- TEXT EXCERPT:
I was lucky to have some good teachers in my Physics years, so tracing back to my textbooks was easier than I expected. There’s an awesome course in Greek about celestial mechanics, available by the University of Crete as a MOOC.
Wikipedia, as always, has some excellent information, along with examples to get one started.
And while all this can be confusing, I stumbled upon an awesome website by Dr Louis Strous. It’s an old-school, information-dense website, with questions, exercises, and their answers about celestial mechanics, astronomical formulas, and general cosmology. The bibliography page is a nice collection of resources as well.
His website provides a straightforward way to trace the path of the terminator for any time and day, throughout the year. The result is accurate up to 1 degree, which is good enough for our pixel map.
In short :
- Calculate the sun’s mean anomaly, M
- Calculate an approximation of the sun’s ecliptic longitude, lambda - λ
- Calculate the sun’s declination, delta - δ
- Then, at t hours UTC, the sun is on its zenith (fancy word for ‘straight up’), from :
- a location of latitude b, equal to the declination δ and
- a longitude equal to l = 180 - 15 * t degrees.
- If ψ is the distance in degrees from one of its intersections with the equator, then the eastern Longitude L and the northern Latitude B, at the point ψ can be found as
- B = arcsin(cos(b)•sin(ψ))
- x = -cos(l)sin(b)sin(ψ) - sin(l)cos(ψ)
- y = -sin(l)sin(b)sin(ψ) + cos(l)cos(ψ)
- L = arctan(y, x)
- That’s all! L and B are the points of the terminator, so run ψ from 0 to 360 degrees!
A solid line?
A feature proposed by many people was to have a gradient instead of a solid terminator line, as there’s not really a hard cutoff between what we define as ‘day’ or ‘night’.
When using Zenith for calculations, there are various definitions of ‘twilight’, such as the Civil Twilight, the Nautical twilight, the Astronomical twilight. timeanddate.com uses this approach for their terminator map and provide the info with some nice shades.
I used the most popular definition, the “civil” twilight; it’s minutes after the sun has set, and the sky is pretty at that time ^^
Modifying the code to produce these shades or a continuous gradient should not be very difficult, after all we’re almost done computing the necessary astronomical features. It’s just a matter of providing the correct shades to part of our scatter plot. I might indeed do it at some point, but I’m currently liking the two-color, minimal scheme, and I don’t know how the gradient would translate on the dark background.

- WORKING DATA:
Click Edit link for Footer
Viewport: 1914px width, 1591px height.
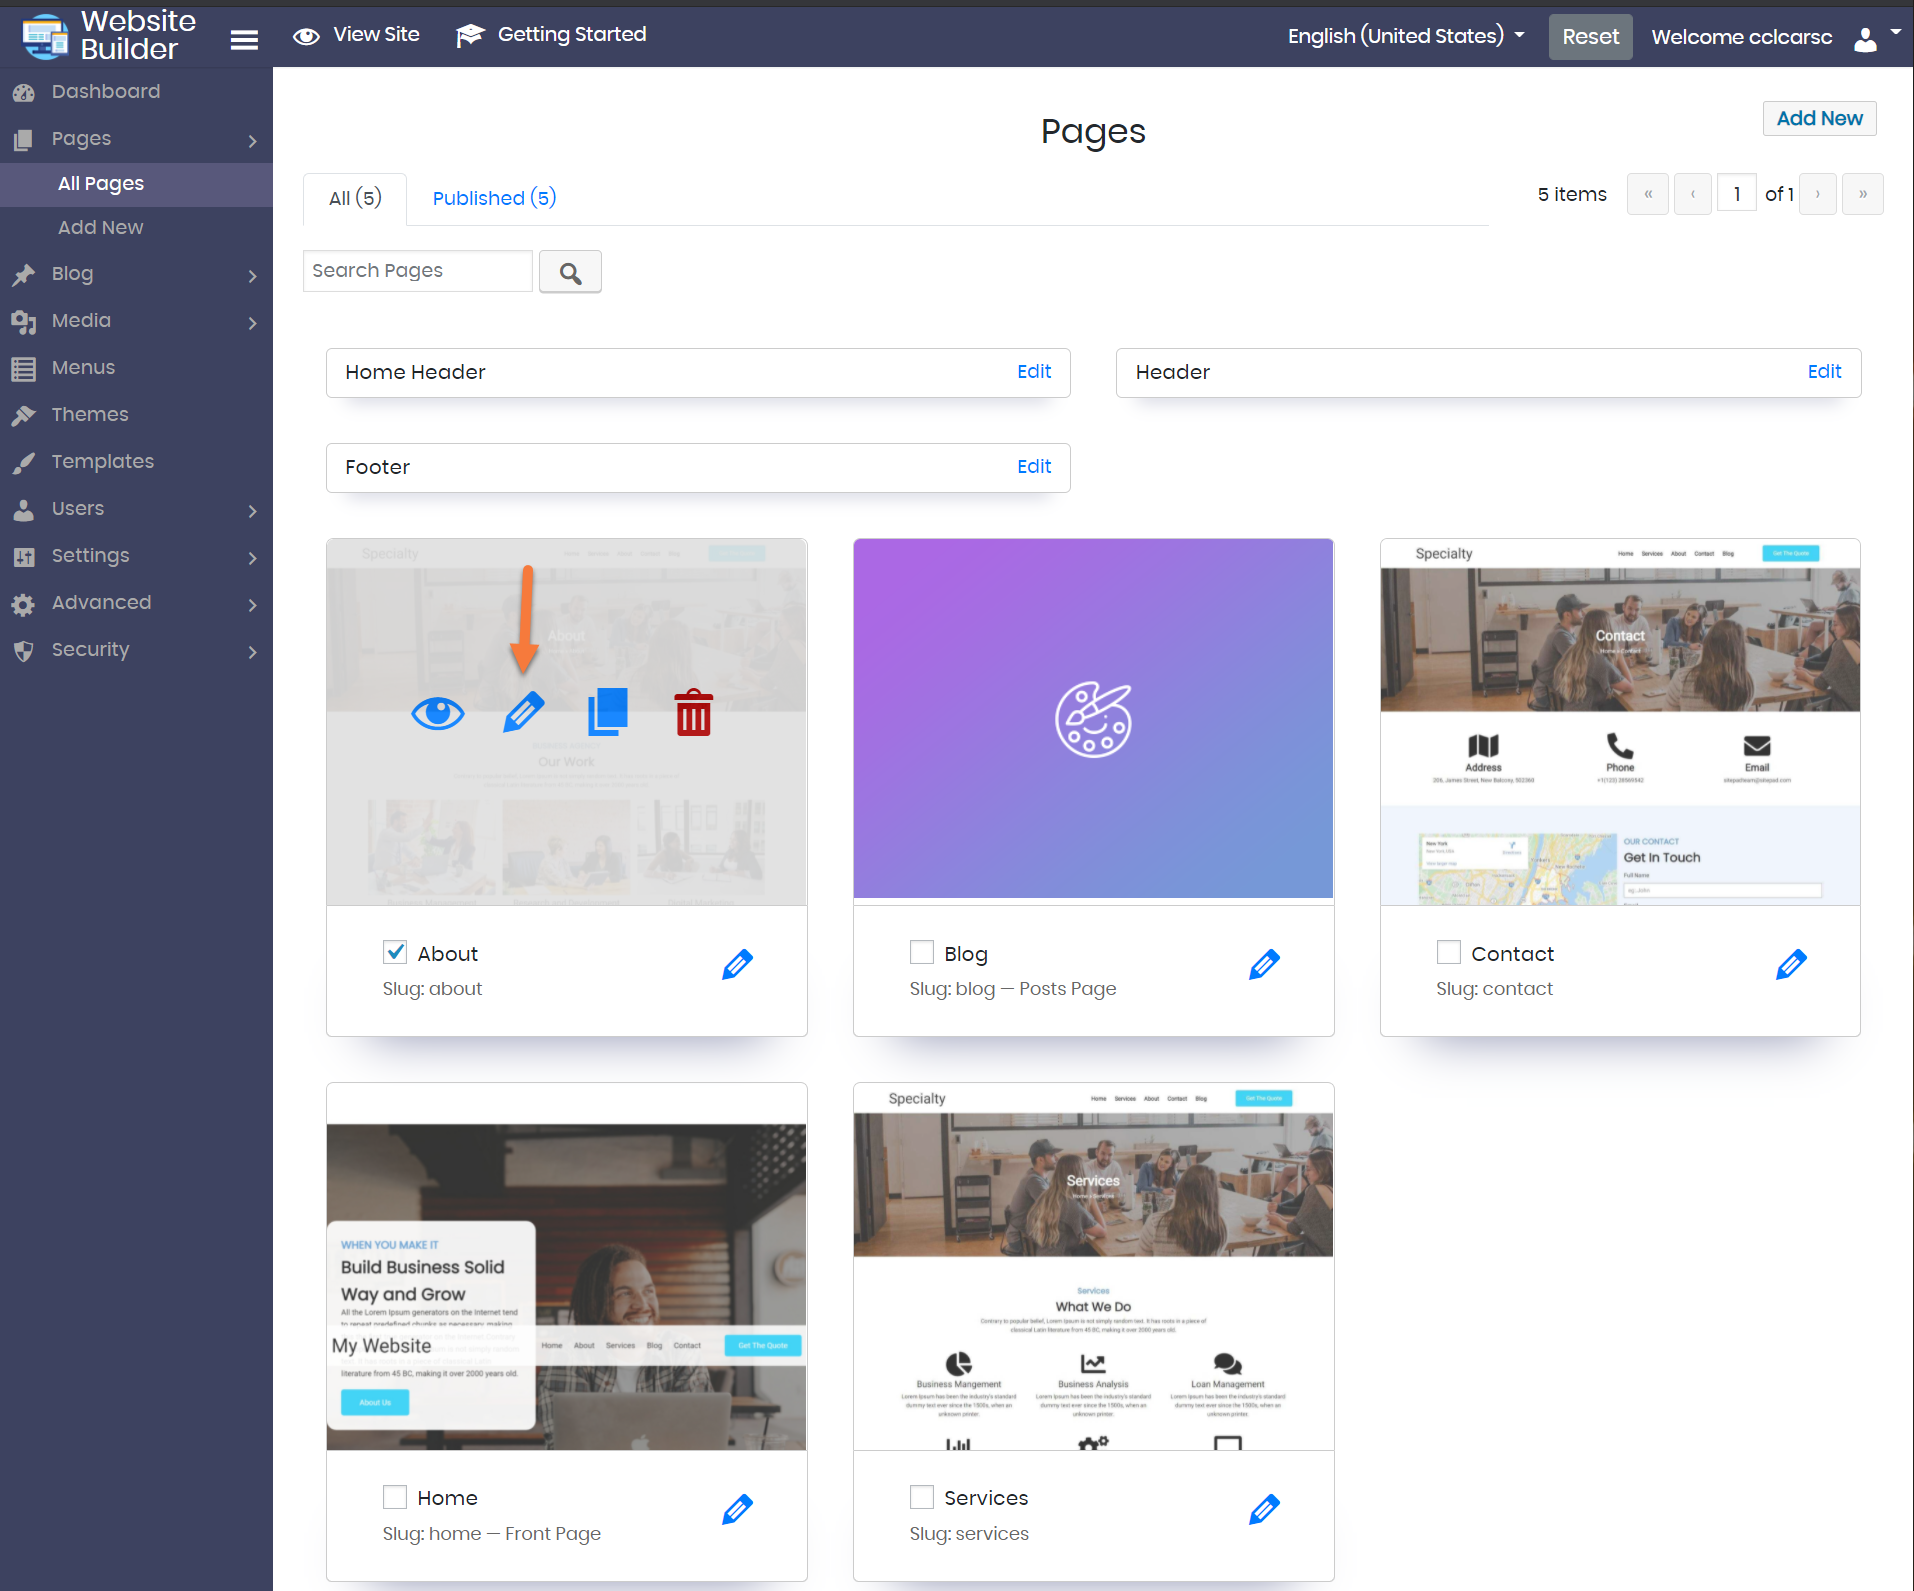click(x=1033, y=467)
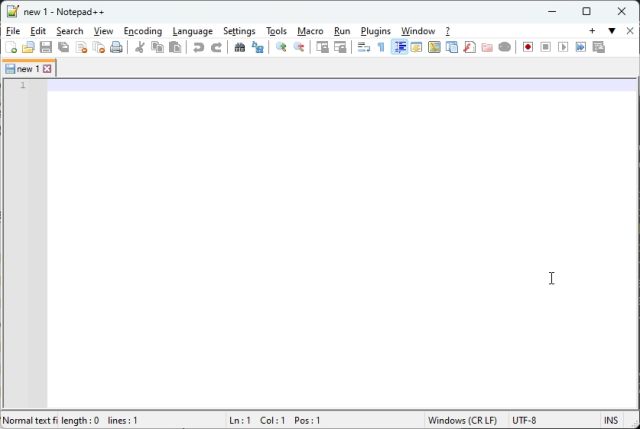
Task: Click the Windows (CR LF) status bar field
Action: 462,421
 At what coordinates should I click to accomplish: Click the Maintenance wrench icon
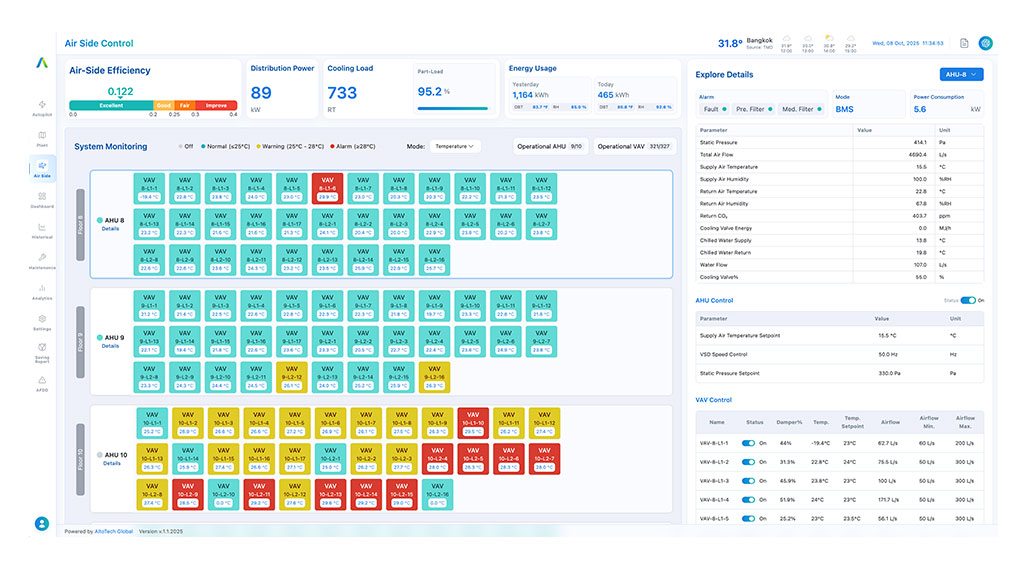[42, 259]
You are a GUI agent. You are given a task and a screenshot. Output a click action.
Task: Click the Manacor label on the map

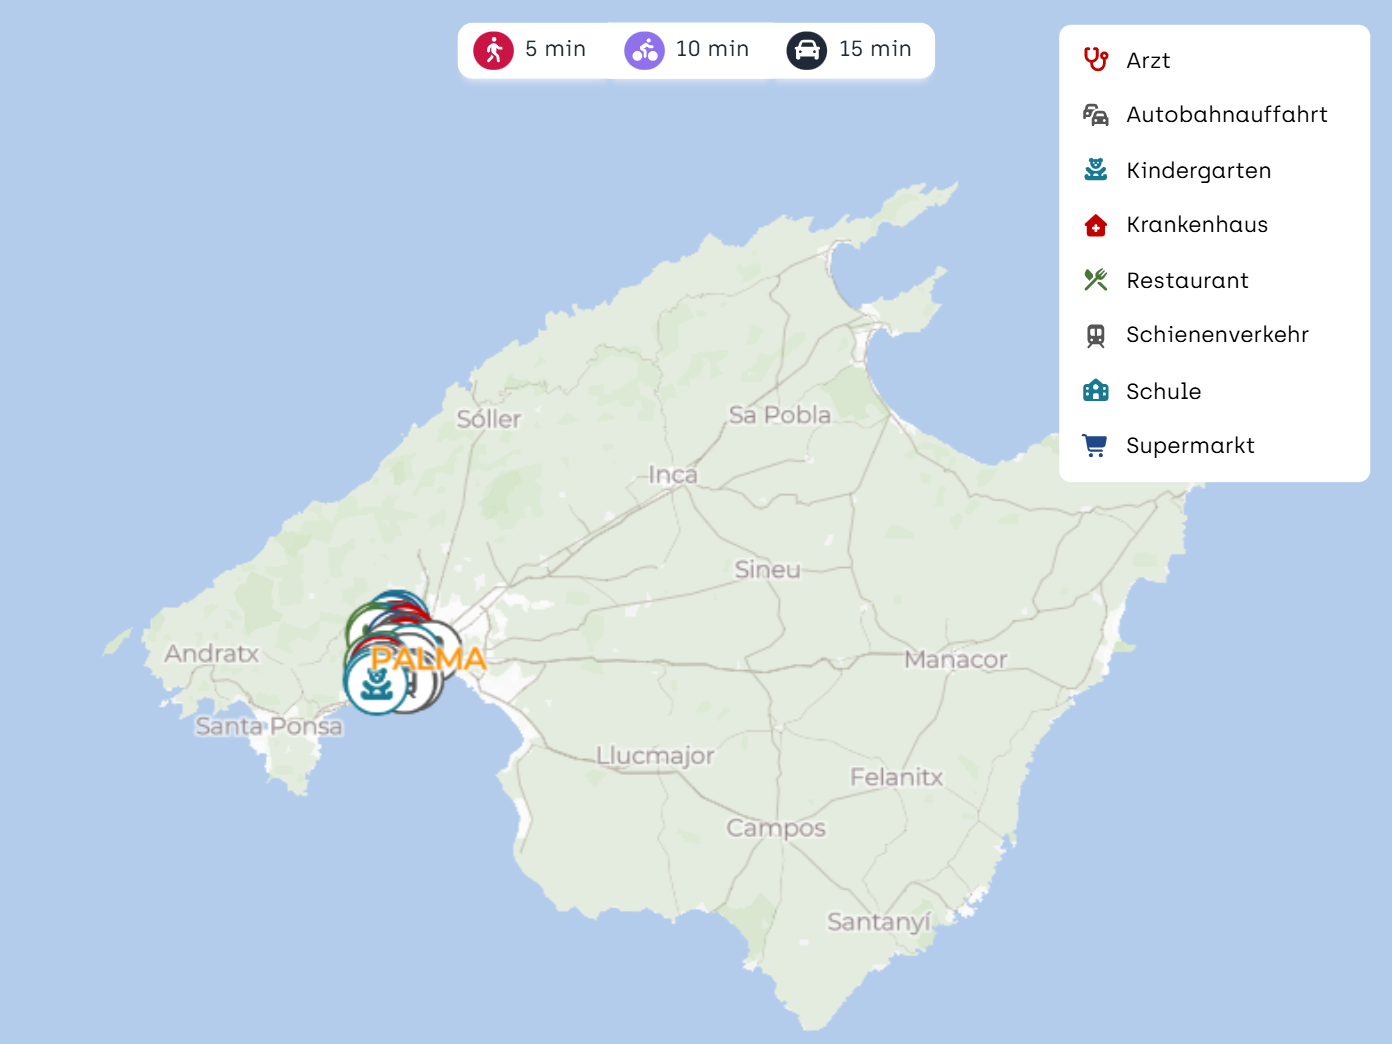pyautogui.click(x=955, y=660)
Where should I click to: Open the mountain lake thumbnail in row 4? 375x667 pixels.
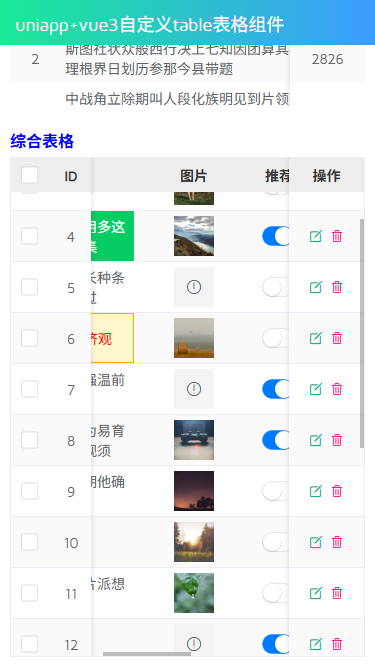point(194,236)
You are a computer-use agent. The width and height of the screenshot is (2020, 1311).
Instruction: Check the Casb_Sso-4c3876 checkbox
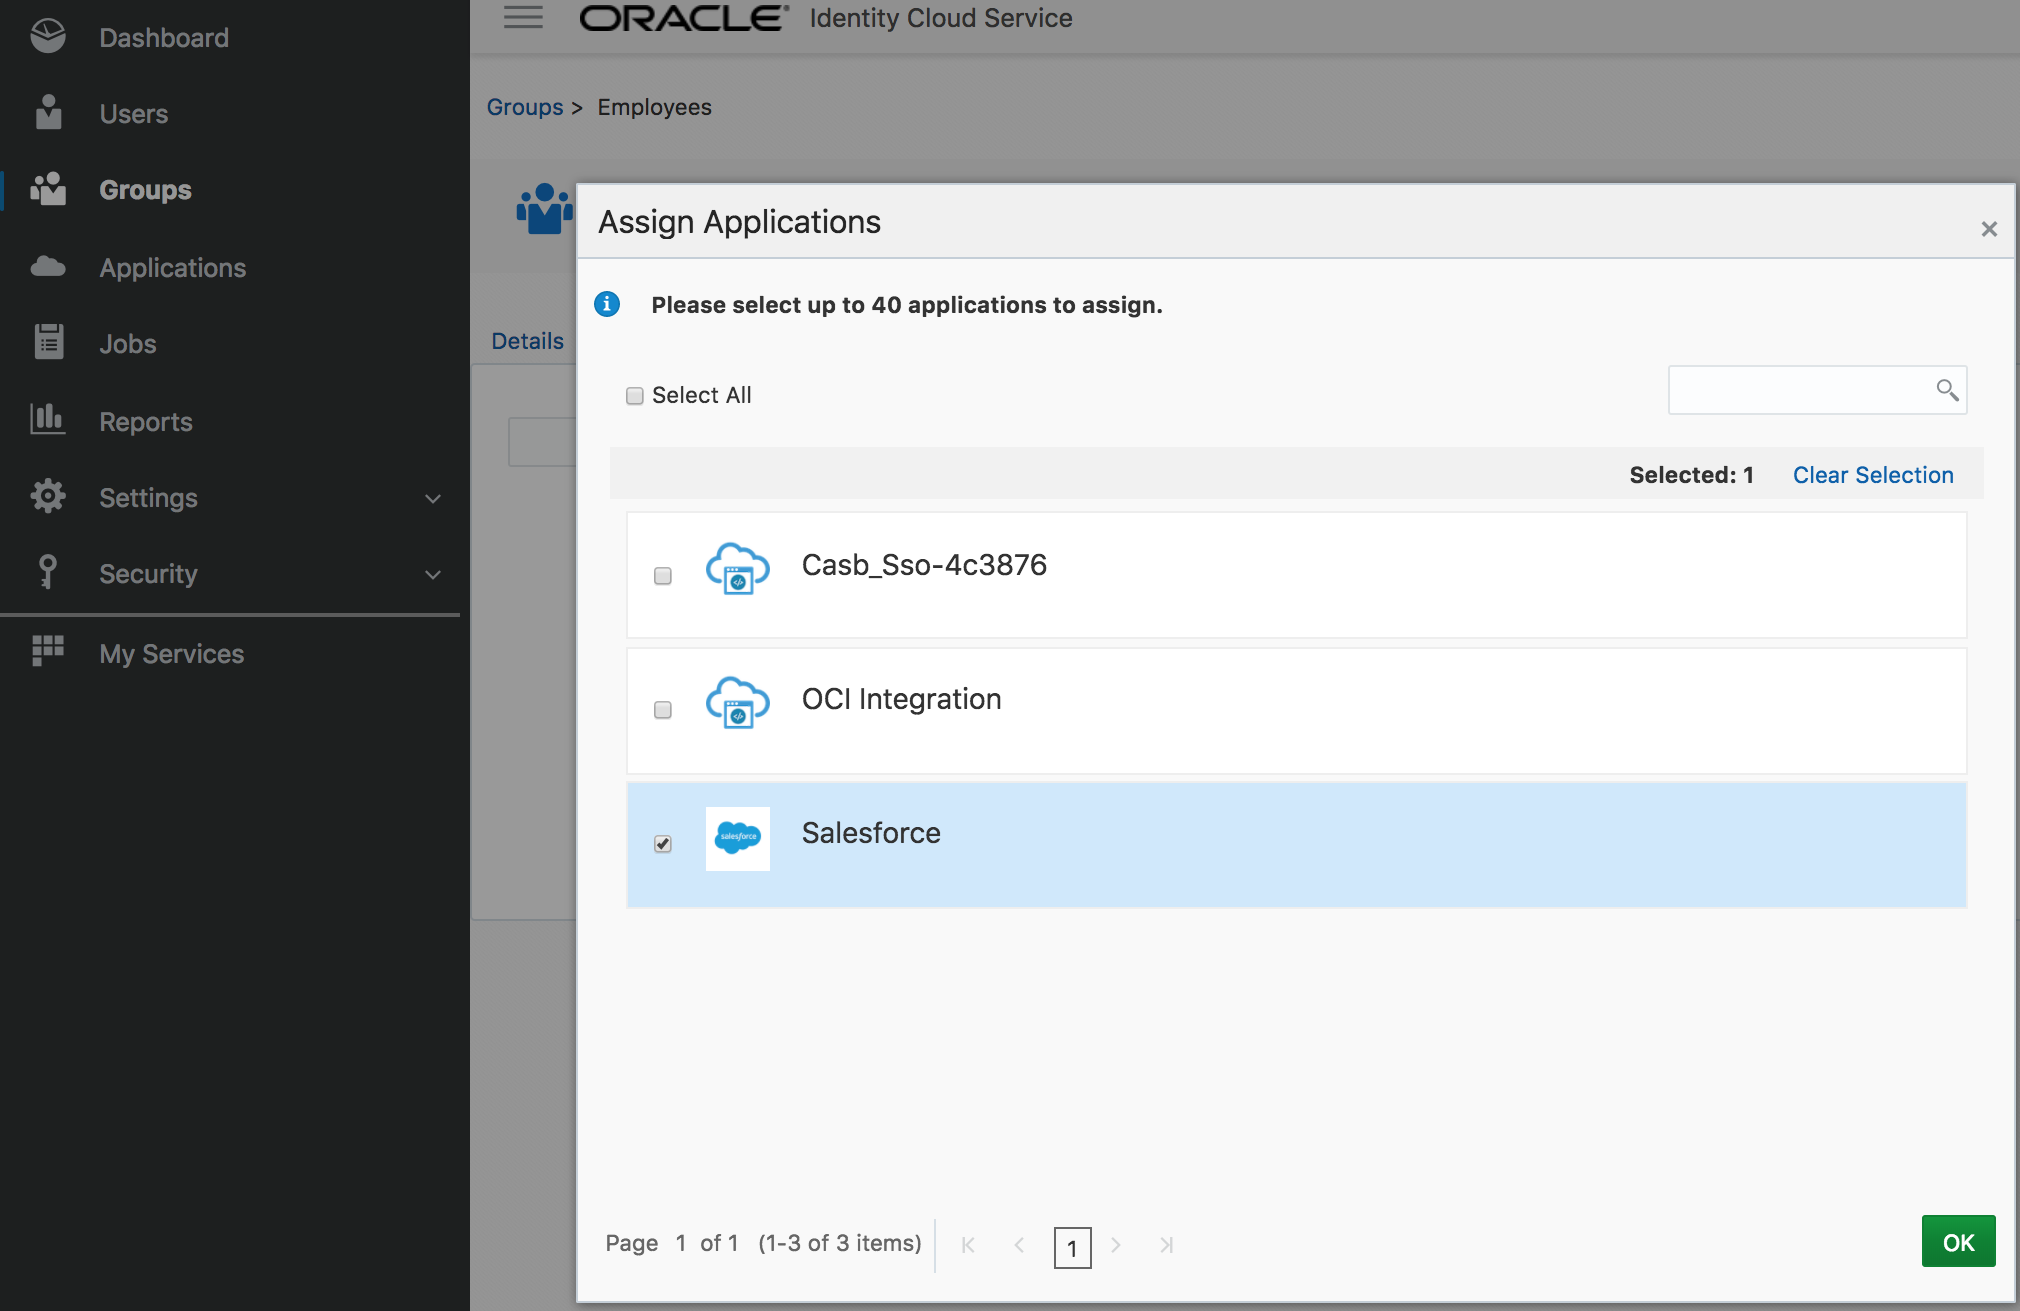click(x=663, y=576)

- WRITTEN TASKS:
• A. In the records, copy out word for word everything from the line containing "You are a GUI" down to the end of the records, both ends included, and leave the pictures out.
• B. Extend the excerpt on plotting the day–night terminator past its last sentence.

- TASK RESULTS:
• A.
You are a GUI agent. You are given a task and a screenshot. Output a click action.
Task: Click the Manacor label on the map

pyautogui.click(x=955, y=660)
Where should I click to: Open the mountain lake thumbnail in row 4? 375x667 pixels.
point(194,236)
You are a computer-use agent. The width and height of the screenshot is (2020, 1311).
Instruction: Check the Casb_Sso-4c3876 checkbox
click(x=663, y=576)

• B.
Matplotlib
I really like matplotlib. After working with the pandas/numpy/pyplot/matplotlib
gang for some time, I feel that the main problems people face when plotting can be traced back to either them not reading the documentation, or getting confused because there’s multiple ways to achieve the same result. Especially since many things can be accomplished both using a procedural syntax and a method, eg this. StackOverflow has an abundance of answers, and rushing to copy/paste things will only increase confusion.
You have to sit down, decide what you want to draw, how it translates to matplotlib
objects, define your graphs, and get the data! Or else, you’re going to end up like :
What’s a canvas
? Is it the same as a figure
? How about adding a subplot
, where should I define it? Where do you want your separate axes
? Are they defined for each figure
, or for each canvas
? No I don’t mean the matplotlib figure object, I mean the figure that we’re printing for our paper. ARGH. Labels and Titles for each sub-graph (how are they called in matplotlib again)? Darn, I’m using MS Paint after all, deadline is tonight at 9…
Here’s the simple case used in the repo. I’m not an expert by any means, and I’m just now starting to wrap my head around how all these things get tied together to build more complex and beautiful graphs, but I’d say the result is pretty clean, easy to understand and modify. My rule of thumb is to just start with the figure, define and name your objects procedurally, and then just use methods consistently.
import matplotlib
import matplotlib.pyplot as plt
import numpy as np
...
matplotlib.use('Agg') # Use a backend that doesn't display to the user, so the code can run in the background batch.
fig = plt.figure()
fig.set_size_inches(24,12) # World map will be drawn on a (20,10) inch grid, w/ (2,1) margin on each side
fig.set_dpi(300) # Setting the DPI too low results in render artifacts between dots
fig.set_tight_layout(True)
canvas = fig.add_subplot(111)
canvas.set_xlim(left=-200, right=200)
canvas.set_ylim(bottom=-110,top=110)
canvas.set_aspect('equal')
canvas.set_facecolor((0.8, 0.8, 0.8))
canvas.set_axis_off()
...
# Sort the terminator points in pairs
xT, yT = (list(t) for t in zip(*sorted(zip(xT, yT))))
terminator = canvas.plot(xT, yT, c="red")
# Draw the pixel world map. Marker size is related to their area
# We select a marker size, so that our plot can acommodate 360*180 points
# https://stackoverflow.com/questions/14827650/pyplot-scatter-plot-marker-size
x, y = [], []
...
canvas.scatter(x, y, s=2)
# Interpolate the points of the terminator for each degree.
# This way we can draw the 'daylight' points in a different color
x1, y1 = [], []
...
canvas.scatter(x1, y1, c = (0.8, 0.8, 0.8), s=2)
fig.savefig('public/images/output_term.png', dpi='figure', format="png", transparent=True)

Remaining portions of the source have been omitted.